Kendati omzetnya masih kecil, keuntungan bersih yang didapatnya cukup besar, mencapai 70% dari omzet. "Cara pembudidayaannya mudah dan cukup murah," ujarnya.

Pemain lainnya adalah Rakhmat Hidayat. Pria asal Bogor ini mulai mengembangkan ulat Jerman sejak tahun 2010, dengan modal awal Rp 5 juta.

Modal sebesar itu dipakainya buat  membeli bibit sebanyak 30 kg, rak, baki, dan beberapa botol bekas yakult. Sayangnya, usahanya tidak berjalan lancar. Ulat peliharaannya sempat terkena hama sampai membuatnya harus menutup usahanya.

Namun di tahun 2014, laki-laki yang akrab disapa Rakhmat ini kembali mencoba beternak ulat Jerman. Saat ini, jumlah ulatnya berjumlah sekitar 100 kg. Rakhmat membanderol harga ulat Jermannya sebesar Rp 25.000–Rp 35.000 per kg, tergantung kondisi pasar.

"Kalau stok di pasaran sedang banyak, harganya Rp 25.000. Kalau lagi sedikit, harga otomatis naik sampai Rp 35.000," jelas Rakhmat. Ulat-ulat jerman miliknya panen setiap tiga minggu sekali. Sekali panen bisa mencapai 100kg–200 kg. Semua ulat tersebut selalu habis terjual.

Dengan penjualan sebanyak itu, ia ia dapat meraup omzet Rp 4 juta–Rp 5 juta dalam sebulan. Ada pun  keuntungan bersihnya sampai 50%. Kebanyakan konsumennya berasal dari Sukabumi dan Jakarta. Untuk wilayah Sukabumi, ia memiliki pelanggan peternak ikan arwana. Adapun langganannya di Jakarta adalah pedagang Pasar Burung Pramuka.         

Ulat jerman termasuk salah satu pakan favorit burung kicau. Permintaan yang tinggi membuat budidaya ulat ini semakin menjanjikan. Menariknya, pembiakan ulat ini juga relatif gampang.

Susanti, peternak ulat jerman asal Medan, Sumatera Utara bilang, proses pembiakan ulat jerman dapat dilakukan dengan indukan. Untuk medianya bisa memakai kotak kayu. Langkah pertama masukkan indukan ke dalam kotak. Indukan yang sudah berumur satu bulan sudah siap bertelur. “Setelah bertelur indukan akan mati,” jelasnya pada KONTAN.

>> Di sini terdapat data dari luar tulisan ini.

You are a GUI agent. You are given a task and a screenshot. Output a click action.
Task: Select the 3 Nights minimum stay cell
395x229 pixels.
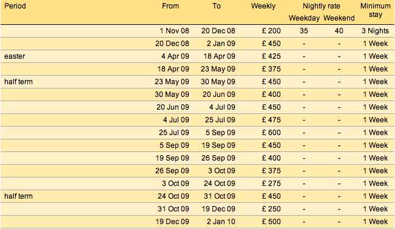(x=375, y=31)
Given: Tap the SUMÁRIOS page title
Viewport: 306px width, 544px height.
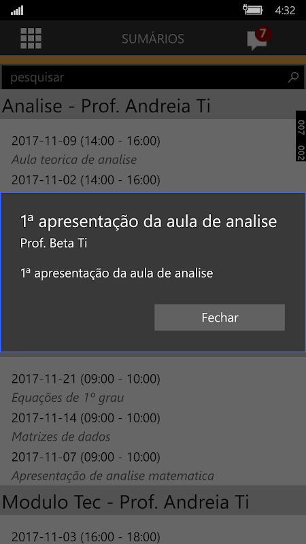Looking at the screenshot, I should tap(152, 39).
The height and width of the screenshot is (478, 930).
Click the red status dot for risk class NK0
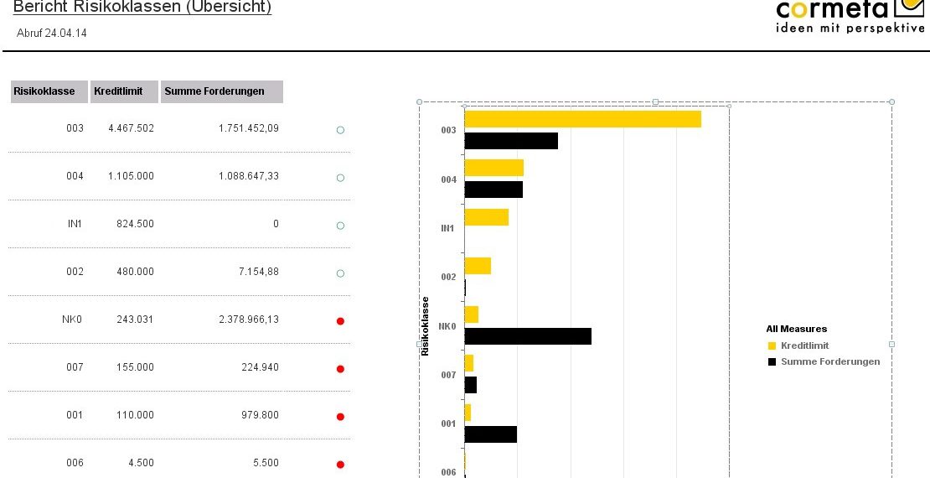pos(340,321)
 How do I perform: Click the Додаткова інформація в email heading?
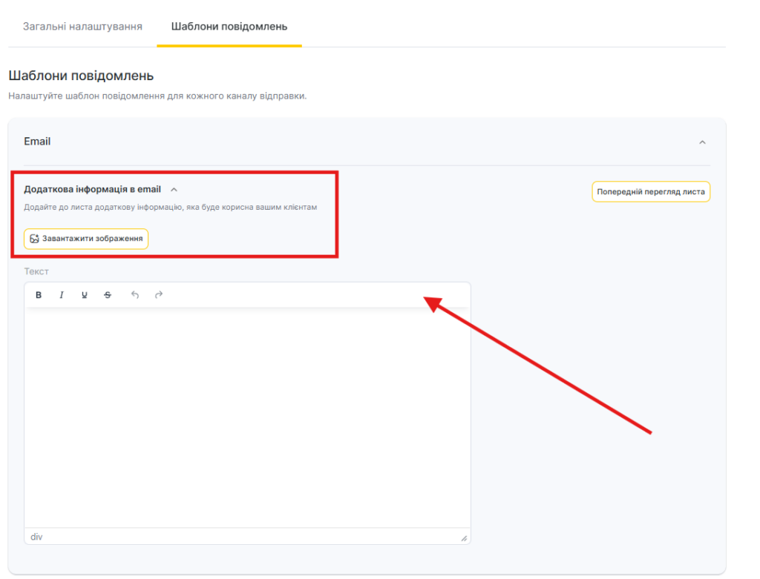tap(92, 190)
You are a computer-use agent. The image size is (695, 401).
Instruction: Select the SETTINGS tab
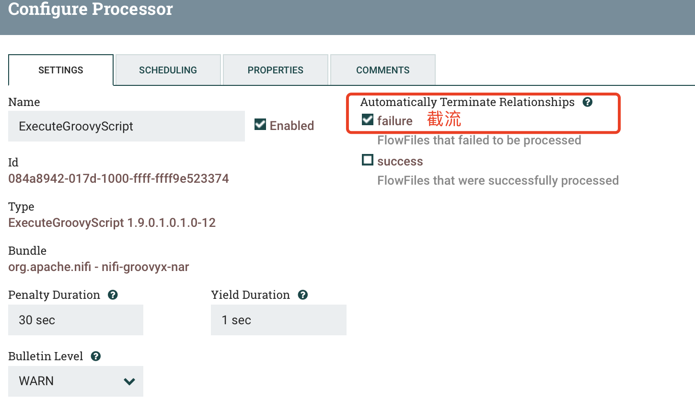point(61,70)
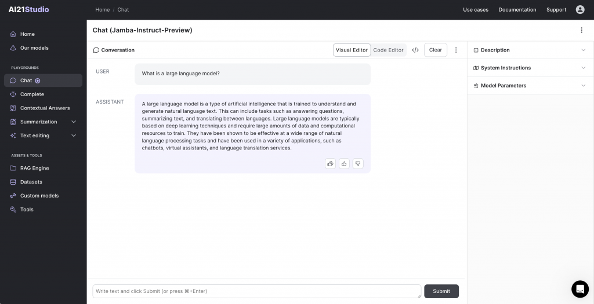
Task: Click the thumbs down on the assistant response
Action: point(358,164)
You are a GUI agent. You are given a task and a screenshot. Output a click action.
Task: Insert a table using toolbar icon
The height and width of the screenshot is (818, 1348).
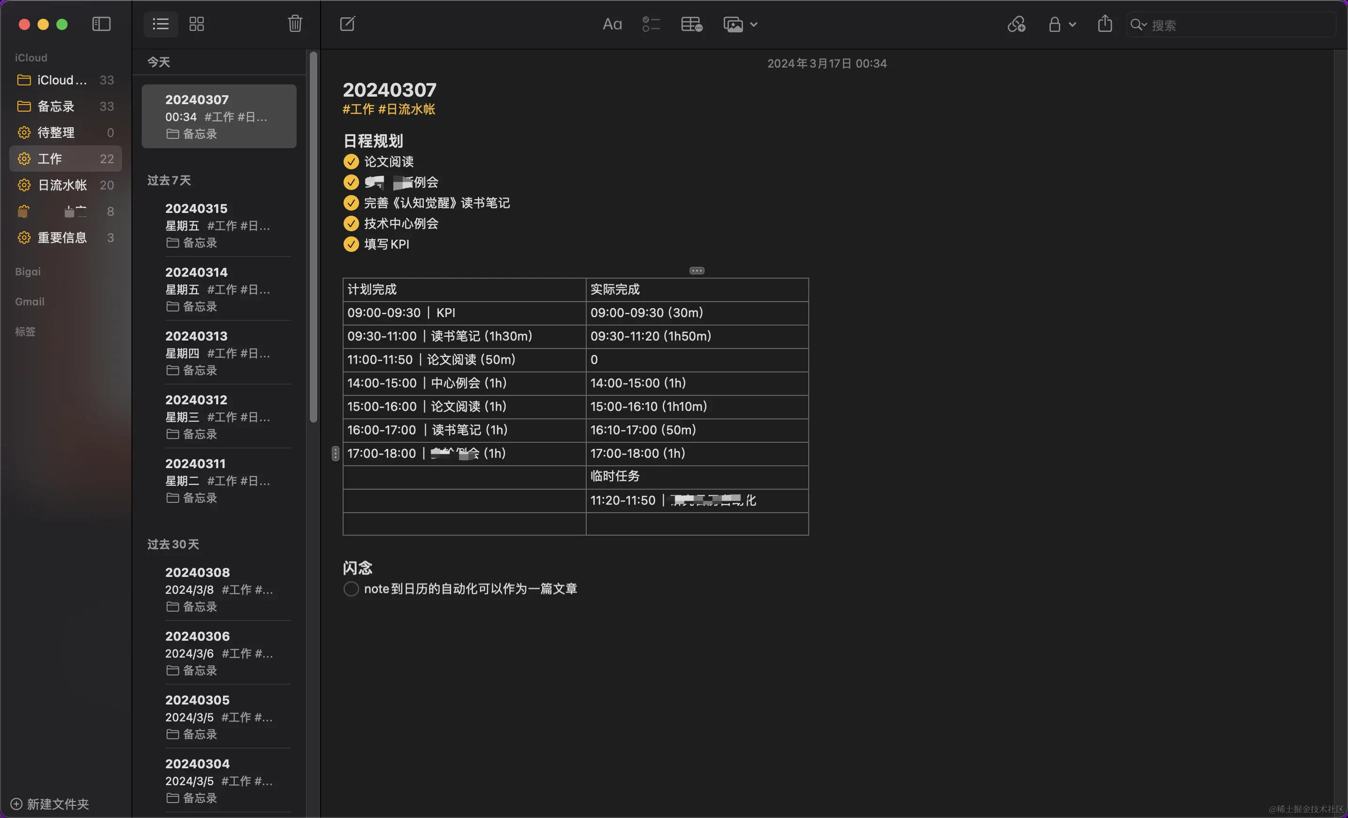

Masa perubahan telur menjadi larva biasanya mencapai dua minggu. Usia larva menjadi dewasa atau siap panen membutuhkan waktu dua hingga tiga bulan. Saat itu, baiknya larva diberikan pakan dua kali sehari berupa kulit semangka dan gandum.

Agar terhindar dari hama, seminggu sekali kandang harus dibersihkan dan dijemur di bawah sinar Matahari. Susanti mengingatkan, indukan dan larva harus ditempatkan di dalam suhu kamar sehingga tetap kering.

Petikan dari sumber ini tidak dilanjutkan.